10 Tipps zur Wohnungsbesichtigung inklusive Checkliste

dekorierte Wohnung, Wohnungsbesichtigung

Auf den Fotos sah die Wohnung wie der vier Wände gewordene Traum schlechthin aus – aber hält sie auch, was die Fotos versprechen? Und auch wenn es Liebe auf den ersten Blick ist, gibt es ein paar Punkte, die einer realistischen Betrachtung standhalten sollten. Ganz nach dem Motto „Drum prüfe wer sich ewig bindet“, haben wir anbei einige Tipps zur Wohnungsbesichtigung.

1. Vorbereitung ist alles

Es lohnt sich im Vorfeld das Wohnungsexposé noch einmal gründlich durchzulesen und etwaige Fragen an den Makler bzw. Eigentümer zu notieren. Außerdem sollte genügend Zeit eingeplant sein für die Besichtigung – wer durch die Wohnung hetzt, kann leicht Details übersehen, die später eventuell für Ärger sorgen können. Mängel, die schon bei der Besichtigung sichtbar sind, lassen sich nach Bezug der Wohnung nicht mehr reklamieren. Falls Möbel mit in die neue Wohnung sollen, ist es clever diese vor der Besichtigung abzumessen. Damit lässt sich gleich abschätzen, ob das XXL-Bücherregal Platz hat oder nicht.
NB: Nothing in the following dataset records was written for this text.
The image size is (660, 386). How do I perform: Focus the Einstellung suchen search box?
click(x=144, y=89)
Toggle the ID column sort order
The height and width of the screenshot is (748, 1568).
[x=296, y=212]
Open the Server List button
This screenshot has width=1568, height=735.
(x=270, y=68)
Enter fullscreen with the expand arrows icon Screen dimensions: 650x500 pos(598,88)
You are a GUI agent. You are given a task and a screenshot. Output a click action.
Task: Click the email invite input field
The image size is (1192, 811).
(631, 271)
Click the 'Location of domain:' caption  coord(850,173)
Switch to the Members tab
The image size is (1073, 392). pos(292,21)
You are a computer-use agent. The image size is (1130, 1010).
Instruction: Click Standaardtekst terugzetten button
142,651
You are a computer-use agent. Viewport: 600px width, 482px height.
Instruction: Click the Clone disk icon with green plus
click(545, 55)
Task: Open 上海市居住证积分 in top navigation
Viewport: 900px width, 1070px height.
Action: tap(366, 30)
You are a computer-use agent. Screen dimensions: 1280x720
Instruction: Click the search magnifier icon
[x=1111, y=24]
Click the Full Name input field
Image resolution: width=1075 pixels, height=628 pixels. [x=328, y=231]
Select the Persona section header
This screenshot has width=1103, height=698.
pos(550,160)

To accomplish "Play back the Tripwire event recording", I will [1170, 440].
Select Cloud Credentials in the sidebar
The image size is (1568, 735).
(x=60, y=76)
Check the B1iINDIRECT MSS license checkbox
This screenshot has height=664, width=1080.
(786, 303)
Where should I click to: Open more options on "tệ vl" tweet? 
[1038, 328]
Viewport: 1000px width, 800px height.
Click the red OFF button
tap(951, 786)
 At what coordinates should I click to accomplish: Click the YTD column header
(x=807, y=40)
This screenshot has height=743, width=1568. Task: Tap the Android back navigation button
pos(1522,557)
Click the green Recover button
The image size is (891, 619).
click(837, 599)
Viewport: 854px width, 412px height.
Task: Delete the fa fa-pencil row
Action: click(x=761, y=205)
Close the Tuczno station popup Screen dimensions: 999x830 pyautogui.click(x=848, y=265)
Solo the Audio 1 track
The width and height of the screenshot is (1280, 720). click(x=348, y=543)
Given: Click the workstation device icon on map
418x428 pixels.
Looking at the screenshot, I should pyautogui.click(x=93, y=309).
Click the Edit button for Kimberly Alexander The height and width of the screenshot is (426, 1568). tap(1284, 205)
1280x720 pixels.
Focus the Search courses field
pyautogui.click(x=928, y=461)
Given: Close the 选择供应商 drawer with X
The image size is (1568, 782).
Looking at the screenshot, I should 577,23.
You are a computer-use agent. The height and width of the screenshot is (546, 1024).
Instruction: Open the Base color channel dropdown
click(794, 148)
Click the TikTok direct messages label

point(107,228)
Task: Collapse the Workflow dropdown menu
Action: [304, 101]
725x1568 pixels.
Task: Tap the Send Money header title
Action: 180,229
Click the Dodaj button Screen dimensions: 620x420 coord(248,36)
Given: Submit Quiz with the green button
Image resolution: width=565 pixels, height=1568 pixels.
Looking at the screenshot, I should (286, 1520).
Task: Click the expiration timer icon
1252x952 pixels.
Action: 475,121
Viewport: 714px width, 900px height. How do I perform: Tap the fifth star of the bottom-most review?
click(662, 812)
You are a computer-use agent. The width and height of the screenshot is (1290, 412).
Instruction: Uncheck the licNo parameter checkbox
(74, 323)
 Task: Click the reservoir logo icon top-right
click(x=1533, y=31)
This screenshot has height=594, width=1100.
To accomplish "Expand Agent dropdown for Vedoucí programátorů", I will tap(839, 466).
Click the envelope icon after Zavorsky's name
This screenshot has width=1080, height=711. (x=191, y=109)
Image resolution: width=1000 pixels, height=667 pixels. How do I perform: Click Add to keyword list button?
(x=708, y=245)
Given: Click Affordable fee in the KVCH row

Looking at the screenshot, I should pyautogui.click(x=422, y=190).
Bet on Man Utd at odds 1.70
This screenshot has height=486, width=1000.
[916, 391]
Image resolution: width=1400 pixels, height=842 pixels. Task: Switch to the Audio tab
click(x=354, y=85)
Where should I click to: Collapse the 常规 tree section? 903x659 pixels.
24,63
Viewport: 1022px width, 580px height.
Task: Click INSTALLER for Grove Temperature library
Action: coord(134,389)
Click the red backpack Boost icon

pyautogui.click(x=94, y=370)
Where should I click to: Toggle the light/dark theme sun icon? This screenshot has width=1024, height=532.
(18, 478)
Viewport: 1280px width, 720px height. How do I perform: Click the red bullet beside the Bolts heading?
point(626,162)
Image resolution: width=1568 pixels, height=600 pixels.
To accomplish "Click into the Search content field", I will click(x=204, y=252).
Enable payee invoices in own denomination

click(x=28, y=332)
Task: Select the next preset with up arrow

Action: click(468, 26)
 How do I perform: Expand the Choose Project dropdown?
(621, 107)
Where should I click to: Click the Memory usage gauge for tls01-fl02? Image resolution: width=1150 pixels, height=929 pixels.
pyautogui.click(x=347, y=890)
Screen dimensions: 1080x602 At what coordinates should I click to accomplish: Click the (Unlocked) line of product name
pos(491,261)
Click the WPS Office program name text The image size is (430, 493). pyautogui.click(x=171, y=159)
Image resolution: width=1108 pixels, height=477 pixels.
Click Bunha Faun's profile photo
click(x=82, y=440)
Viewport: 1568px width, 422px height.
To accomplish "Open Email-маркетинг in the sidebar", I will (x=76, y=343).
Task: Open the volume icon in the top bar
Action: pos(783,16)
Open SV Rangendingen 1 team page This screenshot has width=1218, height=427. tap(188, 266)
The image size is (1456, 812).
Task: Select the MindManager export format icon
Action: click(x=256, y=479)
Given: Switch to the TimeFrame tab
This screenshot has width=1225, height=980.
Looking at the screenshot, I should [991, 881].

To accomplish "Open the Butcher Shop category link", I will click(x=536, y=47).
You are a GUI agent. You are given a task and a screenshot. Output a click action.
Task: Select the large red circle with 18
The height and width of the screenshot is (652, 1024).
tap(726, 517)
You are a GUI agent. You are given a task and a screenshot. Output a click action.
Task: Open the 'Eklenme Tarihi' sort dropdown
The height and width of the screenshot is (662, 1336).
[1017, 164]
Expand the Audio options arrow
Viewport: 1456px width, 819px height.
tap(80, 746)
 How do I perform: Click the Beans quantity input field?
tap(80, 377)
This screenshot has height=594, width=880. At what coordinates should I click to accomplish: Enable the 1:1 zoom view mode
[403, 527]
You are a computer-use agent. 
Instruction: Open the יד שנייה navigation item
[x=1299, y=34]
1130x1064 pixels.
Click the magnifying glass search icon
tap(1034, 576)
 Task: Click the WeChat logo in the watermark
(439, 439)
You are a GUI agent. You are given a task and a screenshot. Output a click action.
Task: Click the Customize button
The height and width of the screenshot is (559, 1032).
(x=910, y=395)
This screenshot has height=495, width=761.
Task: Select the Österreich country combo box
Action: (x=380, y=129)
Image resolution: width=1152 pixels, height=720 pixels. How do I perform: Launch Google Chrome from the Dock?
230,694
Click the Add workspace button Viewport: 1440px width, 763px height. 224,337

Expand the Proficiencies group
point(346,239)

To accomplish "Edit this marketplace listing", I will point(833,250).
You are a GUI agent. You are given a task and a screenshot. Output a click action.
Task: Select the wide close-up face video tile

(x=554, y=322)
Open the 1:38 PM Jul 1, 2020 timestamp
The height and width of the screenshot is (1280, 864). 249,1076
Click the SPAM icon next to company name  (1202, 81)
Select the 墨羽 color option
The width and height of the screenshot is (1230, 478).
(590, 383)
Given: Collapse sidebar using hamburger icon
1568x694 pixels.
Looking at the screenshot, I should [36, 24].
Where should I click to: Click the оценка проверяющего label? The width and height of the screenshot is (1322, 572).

2. Wohnung zu unterschiedlichen Tageszeiten besichtigen

Die erste Besichtigung sollte unbedingt bei Tageslicht stattfinden. So lässt sich der Zustand der Wohnung besser beurteilen und es zeigt sich auch, wie hell die jeweiligen Zimmer sind. Außerdem rät es sich, das potenzielle Traumobjekt mindestens zwei Mal zu verschiedenen Tageszeiten und Wochentagen zu besichtigen, um einen Eindruck von der Alltagsumgebung zu gewinnen (Verkehr, Nachbarn, anderer Lärm, etc.).

3. Fakten, Fakten, Fakten

Auch wenn die Herzerln in den Augen noch so groß sind, geht es durchaus auch um knallharte Fakten: Hat die Wohnung die entsprechende Zimmeranzahl? Sind die Zimmer gut geschnitten und hell? Ist die Wohnungsgröße ausreichend? Eine leerstehende Wohnung wirkt immer größer. Ein Tipp zur realistischen Einschätzung: Ein Wohnzimmer sollte mindestens 16 Quadratmeter und ein Schlafzimmer mindestens 14 Quadratmeter groß sein. Rechteckige Räume lassen sich übrigens leichter einrichten als quadratische und bieten mehr Möglichkeiten Möbel zu stellen. Weiters sollte auch bedacht werden, ob die Infrastruktur für den täglichen Bedarf ausreichend ist oder ob man damit Leben kann, dass der nächste Supermarkt fünf Kilometer entfernt ist.

4. Mit einem vertrauten Menschen zur (zweiten) Besichtigung gehen

Vier Augen sehen einfach mehr als zwei. Außerdem sieht ein Vertrauter die Wohnung objektiver und kann wichtigen Input geben, ob diese Immobilie zu den Lebensumständen passt.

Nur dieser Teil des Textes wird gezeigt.